[Intel-gfx] [PATCH] drm/i915: Restore waitboost credit to the synchronous waiter

Mon Dec 7 09:38:43 PST 2015

On 12/01/2015 02:48 PM, Chris Wilson wrote:
> Ideally, we want to automagically have the GPU respond to the
> instantaneous load by reclocking itself. However, reclocking occurs
> relatively slowly, and to the client waiting for a result from the GPU,
> too late. To compensate and reduce the client latency, we allow the
> first wait from a client to boost the GPU clocks to maximum. This
> overcomes the lag in autoreclocking, at the expense of forcing the GPU
> clocks too high. So to offset the excessive power usage, we currently
> allow a client to only boost the clocks once before we detect the GPU
> is idle again. This works reasonably for say the first frame in a
> benchmark, but for many more synchronous workloads (like OpenCL) we find
> the GPU clocks remain too low. By noting a wait which would idle the GPU
> (i.e. we just waited upon the last known request), we can give that
> client the idle boost credit (for their next wait) without the 100ms
> delay required for us to detect the GPU idle state. The intention is to
> boost clients that are stalling in the process of feeding the GPU more
> work (and who in doing so let the GPU idle), without granting boost
> credits to clients that are throttling themselves (such as compositors).
> 
> Signed-off-by: Chris Wilson <chris at chris-wilson.co.uk>
> Cc: "Zou, Nanhai" <nanhai.zou at intel.com>
> Cc: Jesse Barnes <jesse.barnes at intel.com>
> ---
>  drivers/gpu/drm/i915/i915_gem.c | 16 ++++++++++++++++
>  1 file changed, 16 insertions(+)
> 
> diff --git a/drivers/gpu/drm/i915/i915_gem.c b/drivers/gpu/drm/i915/i915_gem.c
> index 92598601a232..f5aef48b93db 100644
> --- a/drivers/gpu/drm/i915/i915_gem.c
> +++ b/drivers/gpu/drm/i915/i915_gem.c
> @@ -1312,6 +1312,22 @@ out:
>  			*timeout = 0;
>  	}
>  
> +	if (ret == 0 && rps && req->seqno == req->ring->last_submitted_seqno) {
> +		/* The GPU is now idle and this client has stalled.
> +		 * Since no other client has submitted a request in the
> +		 * meantime, assume that this client is the only one
> +		 * supplying work to the GPU but is unable to keep that
> +		 * work supplied because it is waiting.
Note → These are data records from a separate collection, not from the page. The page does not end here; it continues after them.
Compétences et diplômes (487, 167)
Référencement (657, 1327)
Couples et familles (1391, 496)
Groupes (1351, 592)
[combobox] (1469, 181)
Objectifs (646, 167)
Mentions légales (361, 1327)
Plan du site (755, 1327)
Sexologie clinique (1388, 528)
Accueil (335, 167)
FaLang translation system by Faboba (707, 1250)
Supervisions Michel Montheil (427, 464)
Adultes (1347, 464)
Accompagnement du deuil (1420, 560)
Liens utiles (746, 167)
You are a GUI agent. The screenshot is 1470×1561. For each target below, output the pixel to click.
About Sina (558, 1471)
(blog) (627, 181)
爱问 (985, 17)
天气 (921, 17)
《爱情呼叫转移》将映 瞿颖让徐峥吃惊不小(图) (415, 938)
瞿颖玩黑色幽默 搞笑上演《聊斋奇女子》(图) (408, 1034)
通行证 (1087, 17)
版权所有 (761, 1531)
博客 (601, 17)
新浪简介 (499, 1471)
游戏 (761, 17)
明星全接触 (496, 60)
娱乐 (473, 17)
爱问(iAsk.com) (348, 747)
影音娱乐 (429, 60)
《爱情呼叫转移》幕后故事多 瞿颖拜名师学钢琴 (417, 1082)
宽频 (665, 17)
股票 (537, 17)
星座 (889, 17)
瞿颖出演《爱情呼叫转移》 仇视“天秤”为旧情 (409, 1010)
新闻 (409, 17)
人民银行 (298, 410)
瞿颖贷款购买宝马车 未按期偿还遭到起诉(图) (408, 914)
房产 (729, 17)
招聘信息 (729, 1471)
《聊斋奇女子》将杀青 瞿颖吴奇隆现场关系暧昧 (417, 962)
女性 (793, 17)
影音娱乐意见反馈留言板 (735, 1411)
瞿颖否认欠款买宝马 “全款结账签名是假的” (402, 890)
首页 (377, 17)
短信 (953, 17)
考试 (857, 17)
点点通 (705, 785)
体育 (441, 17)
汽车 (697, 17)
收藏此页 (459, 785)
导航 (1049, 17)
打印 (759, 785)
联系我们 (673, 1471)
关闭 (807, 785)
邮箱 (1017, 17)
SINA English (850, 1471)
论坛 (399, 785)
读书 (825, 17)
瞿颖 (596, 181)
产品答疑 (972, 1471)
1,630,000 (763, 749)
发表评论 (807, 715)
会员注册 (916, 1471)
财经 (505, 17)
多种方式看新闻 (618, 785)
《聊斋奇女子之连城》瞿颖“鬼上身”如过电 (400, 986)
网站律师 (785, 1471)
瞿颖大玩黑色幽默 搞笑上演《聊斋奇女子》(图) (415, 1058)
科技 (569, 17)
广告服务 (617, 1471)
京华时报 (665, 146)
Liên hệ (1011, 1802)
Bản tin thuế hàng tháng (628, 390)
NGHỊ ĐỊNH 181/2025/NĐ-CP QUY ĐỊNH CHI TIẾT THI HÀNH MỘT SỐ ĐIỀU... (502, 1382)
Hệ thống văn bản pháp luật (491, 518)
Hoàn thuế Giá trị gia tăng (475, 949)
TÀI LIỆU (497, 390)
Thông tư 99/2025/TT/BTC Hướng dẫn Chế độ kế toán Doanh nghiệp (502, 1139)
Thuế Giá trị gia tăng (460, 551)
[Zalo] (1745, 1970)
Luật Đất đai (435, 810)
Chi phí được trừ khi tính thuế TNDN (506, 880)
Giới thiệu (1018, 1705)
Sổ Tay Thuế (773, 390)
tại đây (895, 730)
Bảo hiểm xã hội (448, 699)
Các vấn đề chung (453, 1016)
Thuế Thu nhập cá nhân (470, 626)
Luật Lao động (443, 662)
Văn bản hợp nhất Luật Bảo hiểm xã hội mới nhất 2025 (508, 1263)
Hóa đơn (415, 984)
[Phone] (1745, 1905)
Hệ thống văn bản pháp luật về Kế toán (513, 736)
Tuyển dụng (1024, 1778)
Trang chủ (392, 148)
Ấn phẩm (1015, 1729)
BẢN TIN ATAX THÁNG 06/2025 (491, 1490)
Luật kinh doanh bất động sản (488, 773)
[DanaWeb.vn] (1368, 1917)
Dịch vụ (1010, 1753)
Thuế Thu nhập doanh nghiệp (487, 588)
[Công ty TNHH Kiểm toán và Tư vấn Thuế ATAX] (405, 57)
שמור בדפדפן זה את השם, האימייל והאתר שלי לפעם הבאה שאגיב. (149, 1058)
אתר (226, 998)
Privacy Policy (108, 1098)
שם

Since the GPU is
> +		 * then never kept fully busy, RPS autoclocking will
> +		 * keep the clocks relatively low, causing further delays.
> +		 * Compensate by giving the synchronous client credit for
> +		 * a waitboost next time.
> +		 */
> +		spin_lock(&req->i915->rps.client_lock);
> +		list_del_init(&rps->link);
> +		spin_unlock(&req->i915->rps.client_lock);
> +	}
> +
>  	return ret;
>  }
>  
> 

Still wishing we had a good way to benchmark these types of changes
across a range of workloads.  Eero, have you guys looked at turbo stuff
at all yet?

Also, is the boost logic only documented in misc commit messages?  Or do
we have a nice block of text somewhere describing the intent (which may
not match our implementation!) and how we try to achieve it?

Those are both new requests though, so no need to block this patch:
Reviewed-by: Jesse Barnes <jbarnes at virtuousgeek.org>

Thanks,
Jesse